Turn everything in the records from the line containing "You are a GUI" down to the line containing "click(112, 344)", both included, into a numbered list, dropping any blank lines.

● **DATASET**:
════

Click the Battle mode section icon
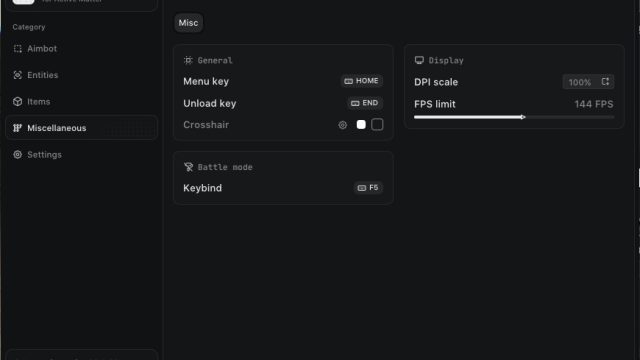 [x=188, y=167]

════

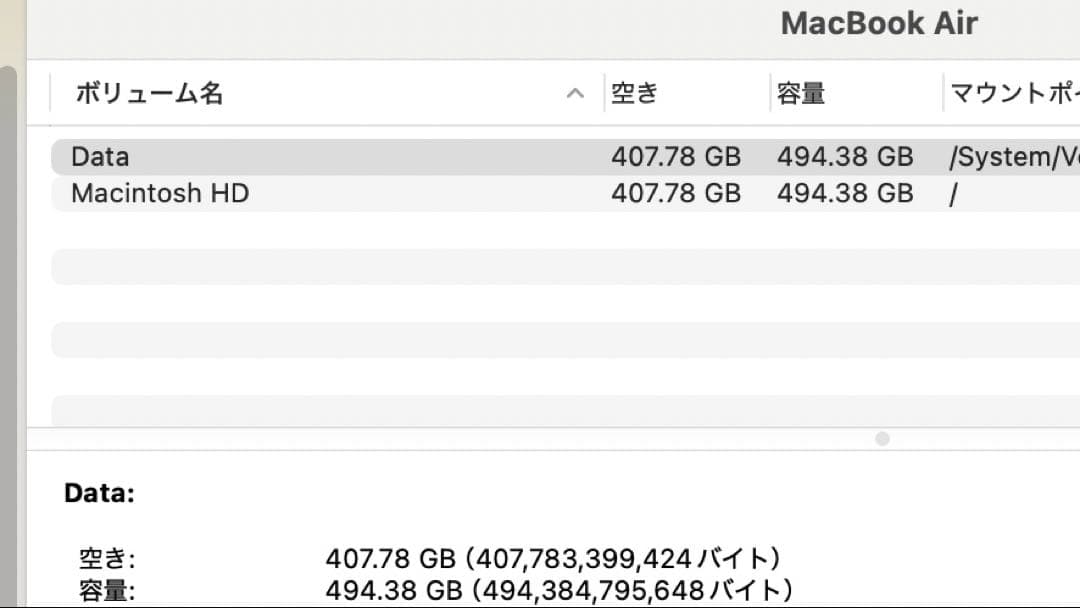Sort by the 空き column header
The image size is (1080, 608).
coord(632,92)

════

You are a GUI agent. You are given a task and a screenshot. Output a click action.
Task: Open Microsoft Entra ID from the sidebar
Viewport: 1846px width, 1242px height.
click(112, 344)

════

● **OUTPUT**:
1. You are a GUI agent. You are given a task and a screenshot. Output a click action.
2. Task: Open Microsoft Entra ID from the sidebar
3. Viewport: 1846px width, 1242px height.
4. click(112, 344)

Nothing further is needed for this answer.